— Start of Text segment —
The Third Circuit has held that a protected liberty interest for purposes of the substantive due process analysis is reserved to "the most intimate matters of family, privacy, and personal autonomy." Ambruster v. Cavanaugh, 410 F. App'x 564, 567 (3d Cir. 2011); see also Albright v. Oliver, 510 U.S. 266, 272 (1994) ("The protections of substantive due process have for the most part been accorded to matters relating to marriage, family, procreation, and the right to bodily integrity."). Here, Plaintiff contends that he has a protected liberty interest in serving as a potential juror. The Court cannot find any legal precedent for this claim, and Plaintiff fails to provide any such support. However, even if the Court were to find as a matter of first impression that Plaintiff had a protected liberty interest in serving as a potential juror, his substantive due process claim would still fail because he has not alleged conduct that would "shock the conscience."
As noted above, only the most egregious conduct is considered conscience shocking. In Gottlieb ex rel. Calabria v. Laurel Highlands School District, the Third Circuit examined whether a student could meet the conscience shocking prong when her teacher pushed her into a door. 272 F.3d 168, 172-73 (3d Cir. 2001). In concluding that the teacher's behavior was not conscience shocking, the court reasoned that although the teacher had placed his hand on the plaintiff's shoulder and pushed him a few inches, this conduct was "so minor that even if [plaintiff was injured], it cannot be inferred . . . that [the teacher] intended to act malicious and sadistically so as to constitute a constitutional violation." Gottlieb, 272 F.3d at 175. Thus, the court concluded that the push did not shock the conscience because it was not "a brutal and inhumane abuse of official power literally shocking to the conscience." Id. (citing Hall v. Tawney, 621 F.2d 607, 613 (4th Cir. 1980)).
Here, Plaintiff was not touched at all while he was escorted from the courthouse. He was merely asked to leave the courthouse, and when he refused, he was escorted outside. (Doc. No. 1 ¶ 20.) At that point, he was free to go wherever he wanted to go. Under these circumstances, the actions taken by the deputy sheriffs and Defendant McClendon simply do not rise to the level of conscience shocking behavior. Thus, Plaintiff's substantive due process claim fails.
ii. Equal Protection
Plaintiff also alleges a violation of the equal protection clause of the Fourteenth Amendment based on the alleged discrimination that occurred because of his physical disability. The Fourteenth Amendment's Equal Protection Clause provides that no State shall "deny to any person within its jurisdiction the equal protection of the laws." U.S. Const. amend. XIV, § 1. Ordinarily, a plaintiff averring discrimination under § 1983 based on a violation of the equal protection clause must allege that a state actor intentionally discriminated against him because of his membership in a protected class. Shoemaker v. City of Lock Haven, 906 F. Supp. 230, 238 (M.D. Pa. 1995). However, the Supreme Court has identified that plaintiffs who are not members of a protected class may bring an equal protection claim under a theory of a "class of one." Vill. of Willowbrook v. Olech, 528 U.S. 562, 564 (2000).
— End of Text segment —
* _Parts of the exercise_:
(1) In the opinion excerpt, what does Plaintiff contend he has a protected liberty interest in?
(2) Does each statement agree with the opinion excerpt? Answer yes or no for each and quote the words that decide it. (a) Plaintiff was physically touched while being escorted from the courthouse. (b) Village of Willowbrook v. Olech was decided in 2000. (c) Plaintiff offered legal support for his claimed liberty interest.
— Start of Provided data —
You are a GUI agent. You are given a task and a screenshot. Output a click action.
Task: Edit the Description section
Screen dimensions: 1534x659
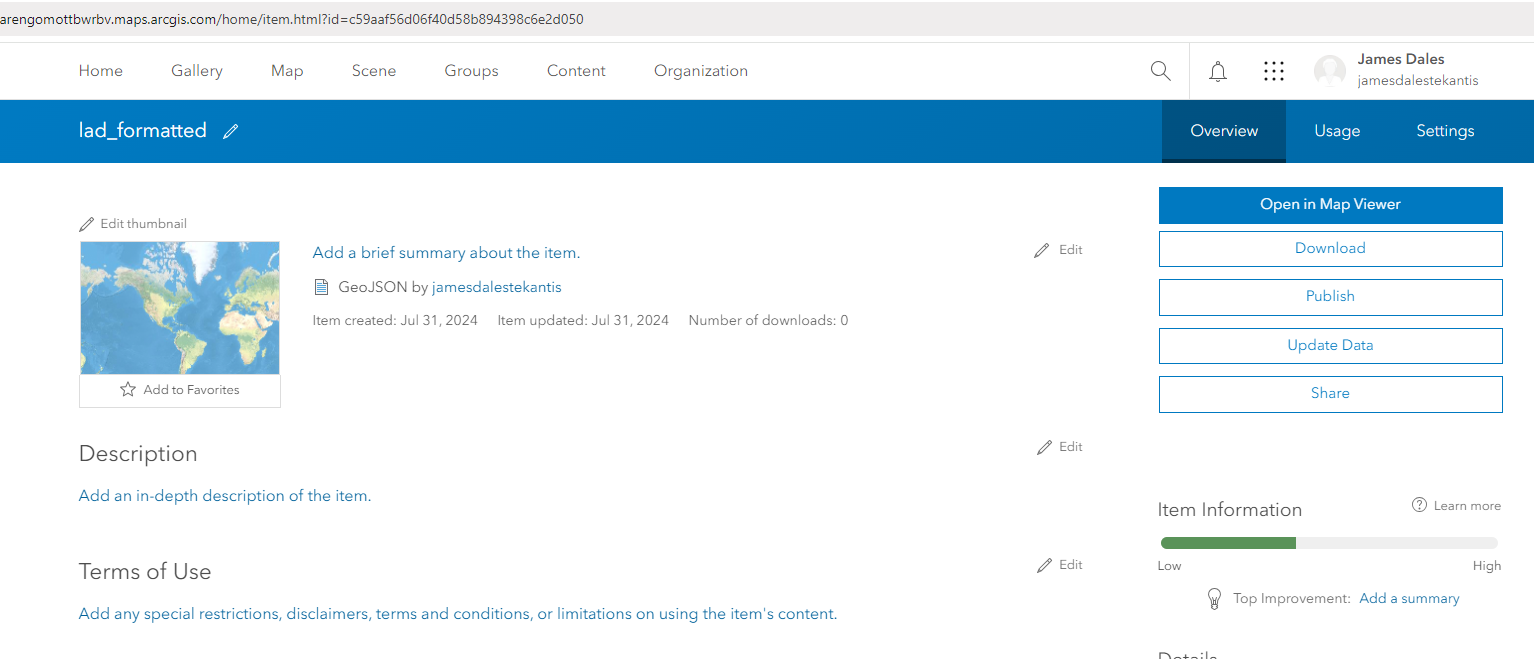pyautogui.click(x=1060, y=447)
— End of Provided data —
* _Answers given_:
(1) Serving as a potential juror.

(2)
(a) No: "Plaintiff was not touched at all while he was escorted from the courthouse."
(b) Yes: "Vill. of Willowbrook v. Olech, 528 U.S. 562, 564 (2000)."
(c) No: "Plaintiff fails to provide any such support."